Tuesday, February 5, 2013

Tuff Wkend & Tuff Tuesday Bootylicious Workout (2/5/13)

This weekend I went back and forth between super fitness and super unhealthy, which is not good at all for my upcoming Costa Rica trip in 3 weeks. I got back on track today after eating the remainder of the ice cream from our football Sunday. Whoops! Saturday we were all about being healthy, working out frequently, leading off with a 4.5 mile run in the morning, then participating in a Spinning segment of our Successful Sky Club Spin-a-thon and Zumba-thon!!  We raised $525 for the Shelter. I also tried Zumba, which did not seem like my kind of work-out at all but my friends certainly got into it. I noticed when I went to spin all the soreness from my run 3 hours before kicked in and my legs felt like lead but we made it! I will post the playlist soon!

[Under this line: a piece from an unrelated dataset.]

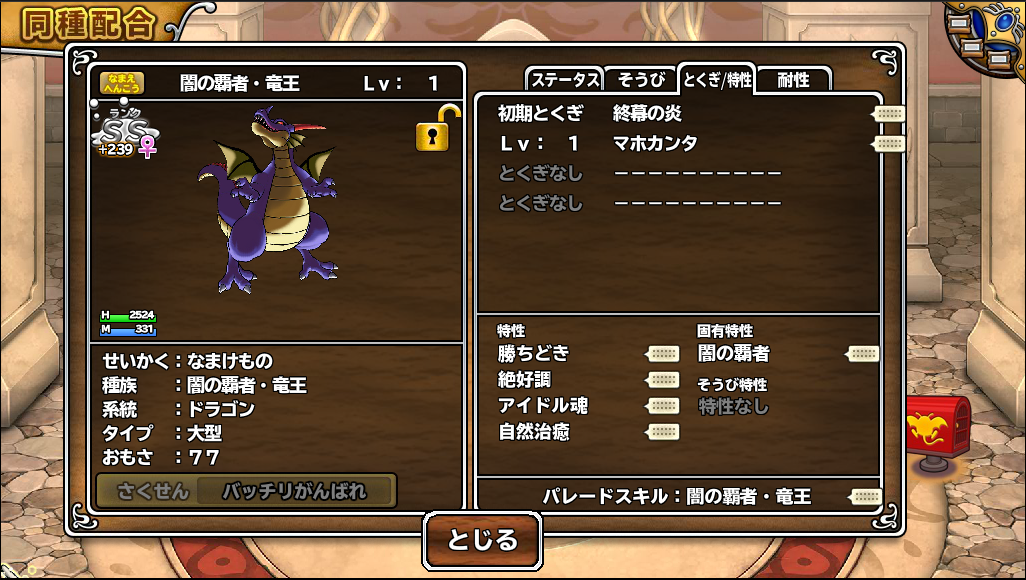Viewport: 1026px width, 580px height.
Task: Open details tag for 闇の覇者 unique trait
Action: click(862, 354)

On Sunday my diet fell apart, and Monday I took a rest day, but today we were back to healthy eats and working out.  I took part of the workout from a Zuzka Light workout and when I did it Sunday but legs and butt were killing me so I thought in honor of Beyonce's epic performance at the Superbowl we would work our legs and butt extra hard with lots of squats and lunges.



For this workout you will need: one step with 4 risers, light weights (5lbs) and heavy weights (10-12lbs) and a ball.  

Warmup - Run/Skip/Jacks, squats, lunges, stretches, marching it out.

Section 1 50 sec on 10 sec off
Rope Skip
Jump Lunge w/light weights, curl, press arms out
Skip
5 pushups, 5 rows R, 5 pushups, 5 rows L, repeat
Skip
Jump up on Step 5x, step over, 5 leg lifts sitting on step (lean back on sit bones pull legs up and knees in), run around step repeat
Skip
Jump Squat
Skip
Arnold Press

Abs
30 Pulses (10 slow, 20 quick)
Froggie Crunch - legs at 45 degrees in diamond, pulls knees in when you push out lift head & shoulders x 15
Scissors x 15
Reverse Crunch x15
Regular Crunch x 15
on the Step sit on sit bones same as for leg lifts except bicycle legs for 20
Using the ball dig in your heels and lift your hips, 15x
Legs over the ball crunches 20x
Plank leg lifts for 20 (in your plank, lift with legs straight R & L alternating)
Forearm plank mt climbers
With feet on the step tap side to side in a plank for 10


Section 2 (50 sec on, 10 off)
Skips
with R foot on step and no weights reach down tap the floor and then reach up like you are putting a box away in a high closet shelf for 40 seconds for last 10 jump up springing up off left leg
Skips
Same thing with left foot on step
Skips
Squat Curl Press w/ heavy weight
Skips
One legged squat foot on step 30 Seconds/One Legged Dead lift 20 sec (R leg on step)
Skips
Repeat with left leg on step
Skips
With one heavy weight squats with legs wide and alternate upright rows

Legs
Squats 20x w/heavy weights
Screamer Lunge (in front of step, step back right then step up with right, drive left knee up) 10x w/ light weights
Dead lift 20x w/ heavy weights
Other side for Screamer Lunge 10x
Plie Squat 10x

Repeat Abs Section

This workout took about an hour and I burned about 500 calories so it was a darn good high energy workout. Before the workout I went for a 15 minute interval run on the treadmill. I did not use 1lb weights for skipping this week since I will be doing kickboxing later, and last week I thought my arms would fall off with all the weight lifting I did earlier in the day.  Hope that you soon start to notice some bootylicious results with your workout!

Remember to always consult with a physician before beginning a workout and Keep on tri'n!